20,000 leguas de viaje submarino, de Julio Verne
Si bien el Capitán Nemo es un científico loco, el Nautilus es, simplemente, un aparato. Móvil en lo móvil. Mediante la mecánica es posible construir la maravilla. Los instrumentos casi mágicos de Verne no son para el gran público. Los tienen sociedades millonarias, genios incomprendidos, nobles de otros países. Bueno, no se equivocó, siempre han estado fuera de nuestros presupuestos, pero podemos ser testigos: navegar bajo los hielos del polo, visitar la sumergida Atlántida, descubrir el mundo desde otra perspectiva. Miro las imágenes de Marte, los primeros planos de un cometa, el close-up de Plutón, y me digo que seguimos observando lo increíble desde los aparatos de Julio Verne.
Neuromante, de Willam Gibson
Hubo un tiempo en que internet era territorio salvaje, Far West electrónico, donde sólo los vaqueros de consola podían imponer la ley en la anarquía digital. En el futuro virtual que imaginaba Gibson, en los años ochenta viviríamos dentro de las máquinas y nuestro entorno sería el ciberespacio. Tendríamos conectores en la nuca y entraríamos a la red plagada de peligros y maravillas.

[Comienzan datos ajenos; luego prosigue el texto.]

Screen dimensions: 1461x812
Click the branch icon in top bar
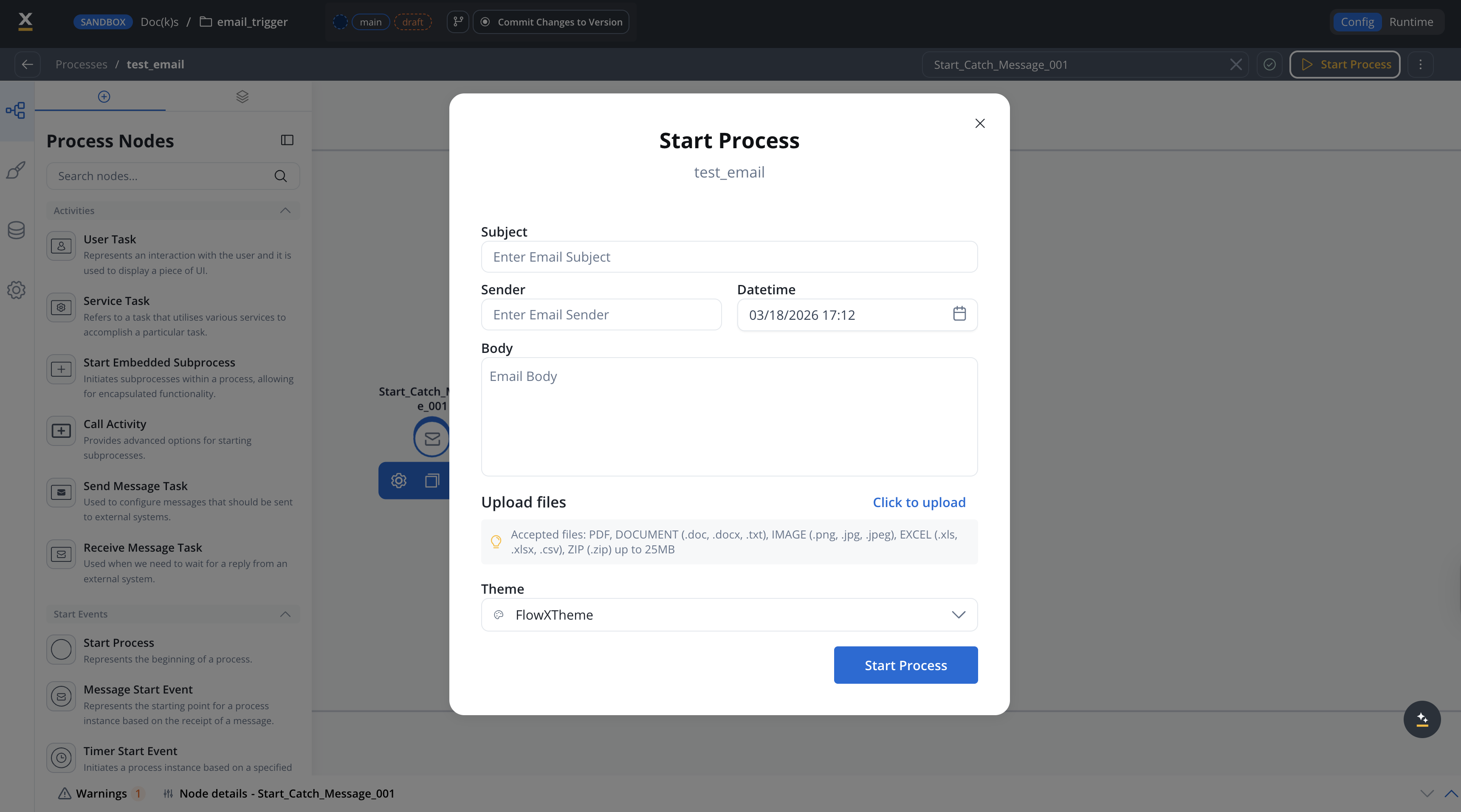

Algo así como Matrix con gráficos de Commodore 64. ¿Cómo íbamos a saber que en vez de meternos en la máquina meteríamos la máquina en nuestras vidas? Facebook no es más que otro mundo virtual, pero ya no lo vemos. El infierno digital está plagado de gatitos en YouTube.
Se ha perdido una niña, de Alberto Chimal
Una obra breve que nos habla del sueño espacial ruso, del futuro utópico soviético. Una niña descubre, gracias a un libro de un mundo paralelo, un portal que la llevará a vivir ese sueño que sabemos que no se cumplió, a ese futuro derribado por mil circunstancias. Pero los sueños persisten. Y algunos son tan grandes que pueden contener un mundo para unos pocos.